It's been a minute.
A lot has happened. A lot of contemplations. A lot of personal reflections.
I use to think I needed to document me finding joy and teach people how to do it, but the truth is we are all on our own journey.
Here's where my journey is at:
I've been in this Inner Voice Facilitator Training. I knew it would be transformative, but I definitely feel some attachments to who I am/was as I "transform" on this journey of unpacking. I thought I would need to relive and understand all the things I have been through, in order to release it from my life, I'm realizing that's not true.
Some things take some realization, but some just are and just need to be breathed through.

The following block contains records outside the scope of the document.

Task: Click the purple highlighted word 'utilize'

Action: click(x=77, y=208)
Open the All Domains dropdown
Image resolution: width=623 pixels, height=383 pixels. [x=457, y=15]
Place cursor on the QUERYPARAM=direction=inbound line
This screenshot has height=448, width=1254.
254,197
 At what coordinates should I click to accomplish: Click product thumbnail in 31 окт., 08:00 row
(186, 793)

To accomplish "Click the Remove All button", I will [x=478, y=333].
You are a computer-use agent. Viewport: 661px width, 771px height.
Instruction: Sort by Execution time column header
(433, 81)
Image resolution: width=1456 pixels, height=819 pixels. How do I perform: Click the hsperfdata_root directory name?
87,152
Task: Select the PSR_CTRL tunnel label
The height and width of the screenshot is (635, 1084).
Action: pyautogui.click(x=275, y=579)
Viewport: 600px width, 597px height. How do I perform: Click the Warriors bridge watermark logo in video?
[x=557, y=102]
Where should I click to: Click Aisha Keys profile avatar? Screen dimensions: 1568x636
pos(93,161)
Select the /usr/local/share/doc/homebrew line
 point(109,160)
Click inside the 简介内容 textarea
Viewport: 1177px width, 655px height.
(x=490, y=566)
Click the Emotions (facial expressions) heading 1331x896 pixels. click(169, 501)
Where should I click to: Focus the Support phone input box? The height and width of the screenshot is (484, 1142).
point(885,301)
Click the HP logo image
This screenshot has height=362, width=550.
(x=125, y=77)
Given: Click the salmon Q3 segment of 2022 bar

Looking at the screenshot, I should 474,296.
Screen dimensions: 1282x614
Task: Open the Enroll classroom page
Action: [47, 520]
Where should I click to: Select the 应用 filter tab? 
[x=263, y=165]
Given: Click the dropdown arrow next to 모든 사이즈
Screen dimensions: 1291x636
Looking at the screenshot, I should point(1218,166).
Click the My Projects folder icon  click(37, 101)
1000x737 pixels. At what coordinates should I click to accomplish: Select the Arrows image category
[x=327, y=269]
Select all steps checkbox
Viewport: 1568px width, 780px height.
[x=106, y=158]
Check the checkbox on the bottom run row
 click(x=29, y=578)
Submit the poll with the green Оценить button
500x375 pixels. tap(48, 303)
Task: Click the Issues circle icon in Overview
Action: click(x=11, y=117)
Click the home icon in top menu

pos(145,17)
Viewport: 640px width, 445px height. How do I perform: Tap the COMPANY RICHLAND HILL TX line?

I'm also realizing that some people can prove everything you're familiar with isn't the norm. Maybe my idea that in order to upgrade the people in your life you must first upgrade yourself is actually right. I know now the things I put up with in the past would no longer be tolerated, mostly because I don't have time to wonder if someone likes me or wonder if they value me in their life. I see it and they see it or it's not worth it. I'm too busy trying to build a beautiful life for myself to convince you to be apart of it.
Last thing before I go to sleep for the night. There is a huge difference between breathing and the breathe. I always thought they were the same. "I breathe all the time," but after IVFT training and having a couple sessions myself I realize there is a huge difference. You find depth in the breathe. You find answers in the breathe. You find yourself in the breathe. Breathing is just the act of your lungs pumping. Breathe is a connection to all that is.